PROBLEM TO SOLVE: Where in the data below does the word "Правила" appear? Copy every line that has it.

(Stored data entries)
• • • • •

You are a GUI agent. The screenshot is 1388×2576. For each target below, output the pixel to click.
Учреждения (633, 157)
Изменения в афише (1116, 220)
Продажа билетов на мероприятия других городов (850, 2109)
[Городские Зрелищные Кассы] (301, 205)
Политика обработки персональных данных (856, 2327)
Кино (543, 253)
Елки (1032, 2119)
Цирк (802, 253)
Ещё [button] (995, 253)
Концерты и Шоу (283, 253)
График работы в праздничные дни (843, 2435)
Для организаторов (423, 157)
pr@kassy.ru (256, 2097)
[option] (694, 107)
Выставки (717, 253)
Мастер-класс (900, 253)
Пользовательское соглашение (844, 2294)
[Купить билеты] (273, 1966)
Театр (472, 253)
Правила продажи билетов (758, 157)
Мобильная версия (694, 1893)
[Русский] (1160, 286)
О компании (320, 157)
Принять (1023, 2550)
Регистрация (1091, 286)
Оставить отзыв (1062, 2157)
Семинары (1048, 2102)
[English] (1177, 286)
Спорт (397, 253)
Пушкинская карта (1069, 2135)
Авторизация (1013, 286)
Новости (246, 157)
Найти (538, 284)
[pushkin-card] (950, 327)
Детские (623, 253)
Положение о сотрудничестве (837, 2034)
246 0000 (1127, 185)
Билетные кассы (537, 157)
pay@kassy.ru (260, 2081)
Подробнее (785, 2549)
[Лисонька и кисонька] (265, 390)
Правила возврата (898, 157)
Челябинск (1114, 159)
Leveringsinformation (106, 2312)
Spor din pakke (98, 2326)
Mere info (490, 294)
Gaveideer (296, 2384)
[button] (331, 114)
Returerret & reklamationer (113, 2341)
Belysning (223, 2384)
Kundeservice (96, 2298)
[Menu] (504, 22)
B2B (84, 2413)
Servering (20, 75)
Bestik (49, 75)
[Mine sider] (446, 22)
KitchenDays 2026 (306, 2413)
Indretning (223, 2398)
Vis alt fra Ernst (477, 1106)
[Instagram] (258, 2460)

• • • • •

RESPONSE:
Правила продажи билетов (758, 157)
Правила возврата (898, 157)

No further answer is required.